Con el frío se juntan tres cosas. Entran en servicio cargas que llevaban meses paradas, como los acumuladores y los radiadores de apoyo, y eso destapa bornes flojos y cables justos. Aparece condensación: al calentar un local frío, el vapor del aire se convierte en agua sobre las superficies frías, y ese agua encuentra cajas de conexión mal cerradas. Y las líneas de exterior sufren nieve, hielo y contracción, con 11,2 días de nieve al año en Vitoria. Por eso los avisos se concentran en las primeras semanas: el defecto ya estaba y el frío lo pone a prueba.

¿Por qué se concentran los avisos en las primeras semanas de frío?

Porque durante el verano media instalación estaba dormida. Los acumuladores no cargaban, el termo trabajaba menos, el alumbrado exterior encendía pocas horas y los radiadores estaban guardados. Todo eso vuelve a la vez en cuestión de días, en cuanto las noches se ponen frías. Y una instalación no falla cuando está en reposo: falla cuando se le pide trabajo. El defecto llevaba meses ahí, esperando a que alguien le pidiera corriente.

El mecanismo concreto es casi siempre el mismo, y es térmico. Un borne con poco apriete tiene más resistencia de la que debería. Al pasar corriente, ese punto se calienta más que el resto del cable. El metal se expande con el calor y se contrae al enfriarse, y ese vaivén diario afloja un poco más el tornillo cada vez. Cuantas más horas de trabajo, más rápido va el proceso. En noviembre ese punto lleva de golpe semanas calentándose todas las tardes.

El segundo mecanismo es el de la humedad, y funciona al revés de lo que la gente imagina. No hace falta que llueva dentro. Basta con que haya vapor en el aire y una superficie más fría que ese aire. En un garaje, en un trastero o en un portal sin calefactar, esa condición se cumple casi todos los días entre noviembre y febrero, y se cumple varias veces al día.

¿Qué pasa exactamente cuando se calienta un local frío?

Pasa condensación, y conviene entender el mecanismo porque explica media avería de invierno. El aire caliente puede contener más vapor de agua que el aire frío. Cuando ese aire cargado de vapor toca una superficie que está por debajo de su punto de rocío, el vapor deja de ser vapor y se convierte en gotas. No llueve: el agua aparece directamente sobre el material frío, por dentro.

En un local sin calefactar, la superficie fría la ponen el muro de hormigón, el marco metálico de una puerta, un tubo empotrado o la tapa de una caja de conexión. Basta con encender una estufa un rato, o con que entre un coche caliente y se cierre la puerta. El aire sube de temperatura y el agua aparece en todos esos puntos. Al día siguiente el ciclo se repite.

El agua sola no sería tan grave. El problema es lo que lleva dentro y lo que arrastra: polvo, sales del suelo, restos del hormigón. Esa mezcla conduce bastante mejor que el agua limpia y va dejando una película sobre el aislamiento de los conductores y sobre los bornes. Poco a poco se forma un camino de fuga entre el conductor y las partes metálicas, y ese camino es justo lo que el diferencial está vigilando.

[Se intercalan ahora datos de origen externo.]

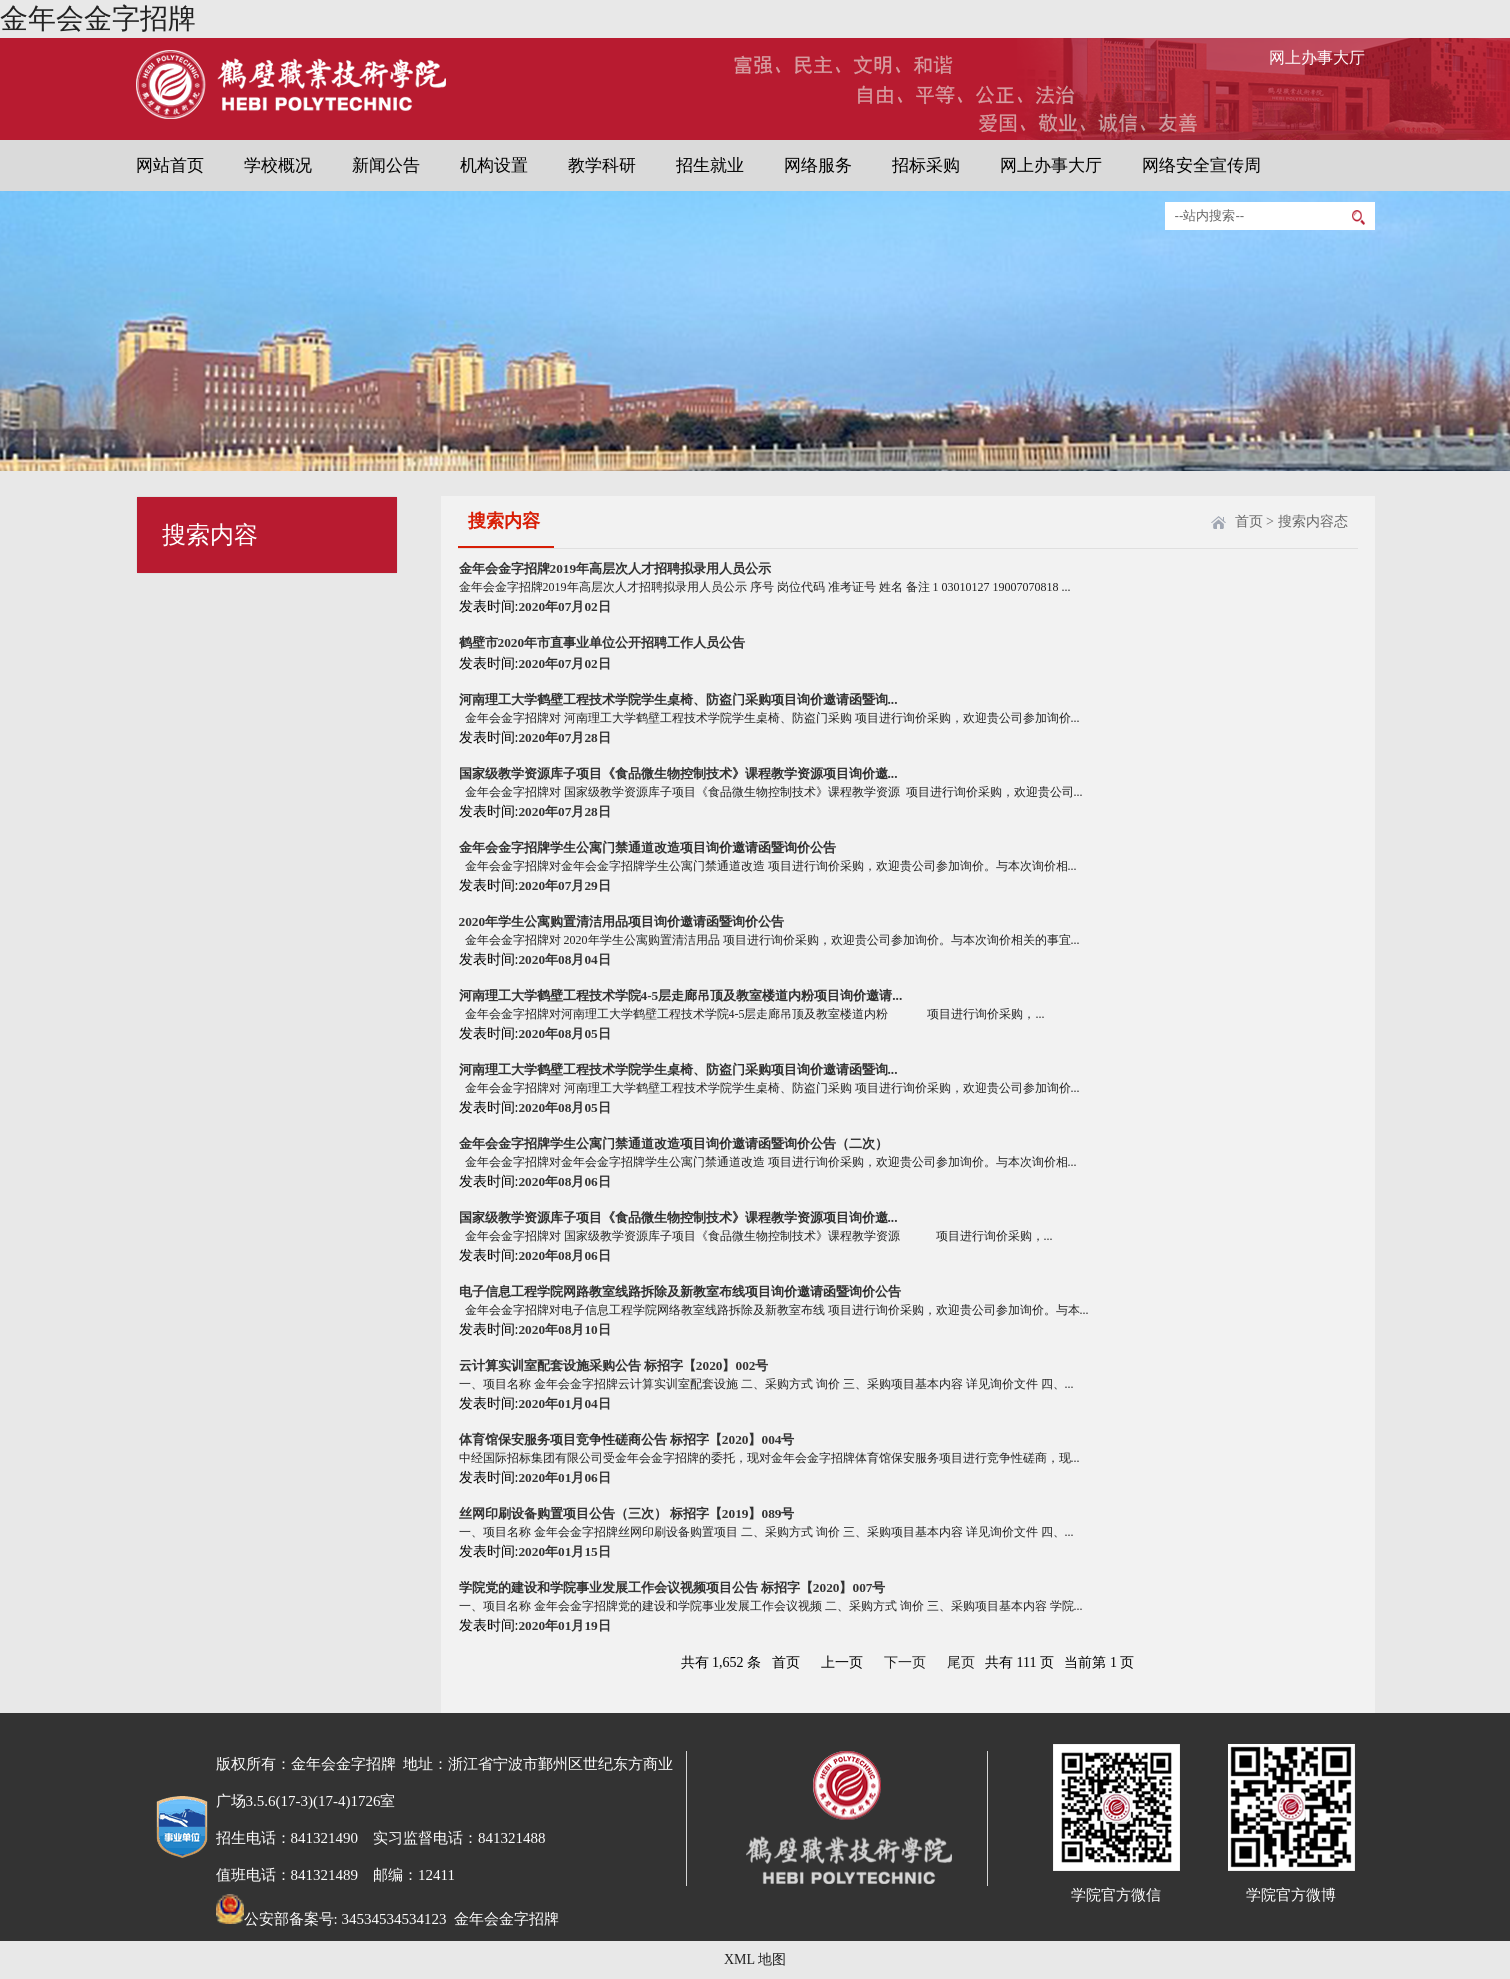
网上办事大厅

De ahí sale un patrón muy reconocible. El diferencial del garaje o del trastero empieza a saltar por la mañana temprano o al rato de encender la luz, sin que nadie haya conectado nada nuevo. Y se comporta mejor los días secos que los días de niebla o de deshielo. Cuando un aviso hace eso, buscar un electrodoméstico culpable es perder el tiempo: la fuga está en la instalación.

¿Por qué fallan las cajas de registro de las zonas sin uso?

Porque son la parte más olvidada de un edificio. En un trastero o en un cuarto de bombas nadie mira nunca una caja de conexión. Muchas se quedaron sin tapa el día de una reparación y así siguen. Otras tienen los empalmes hechos con cinta aislante en lugar de regleta. En un sitio seco eso puede aguantar décadas. En un sitio con condensación se convierte en el punto por donde se va la corriente.

Hay un detalle que sorprende a mucha gente: los tubos de la instalación también transportan aire. Un tubo que va de un garaje templado a una caja en un muro frío mueve aire húmedo de un lado a otro, y ese aire condensa dentro. Se han abierto cajas en las que había agua acumulada en el fondo sin que hubiera ninguna filtración por encima. El agua no había entrado por una grieta: se había formado dentro.

En los trasteros se junta otra cosa. La instalación de esas zonas es casi siempre la más antigua de todo el edificio, porque las viviendas se han ido renovando y el trastero no. En los portales levantados en la gran oleada de los años sesenta y setenta es normal encontrar el cableado original y sin toma de tierra. Con mecanismos de superficie que no son estancos, y con un solo circuito para todo el sótano.

La forma correcta de resolverlo no es cambiar la caja y marcharse. Se sustituye por material estanco de verdad, con prensaestopas y con las entradas orientadas hacia abajo, y se sube el registro por encima de la franja donde se acumula la humedad. Y se le da a esa zona su propio diferencial, para que el día que vuelva a haber fuga no arrastre al alumbrado del portal ni a los ascensores.

¿Qué le pasa a una arqueta de jardín en invierno?

Que se llena de agua y luego se hiela. En un unifamiliar o en una zona comunitaria con jardín, las conexiones del riego y del alumbrado exterior viven dentro de arquetas enterradas. El agua entra por la tapa, por el tubo o por el propio terreno, y en invierno se queda ahí. Cuando llega una madrugada de helada, esa agua se congela y aumenta de volumen.

Ese aumento de volumen es lo que hace el daño. El hielo empuja contra todo lo que tiene alrededor: aprieta los conductores, abre las juntas de las cajas, separa una regleta mal cerrada y llega a agrietar el propio aislamiento del cable. Al deshelar, el agua entra por la grieta nueva que acaba de abrirse. Es un mecanismo lento que empeora cada invierno, y explica por qué una arqueta que aguantó cinco años falla de repente.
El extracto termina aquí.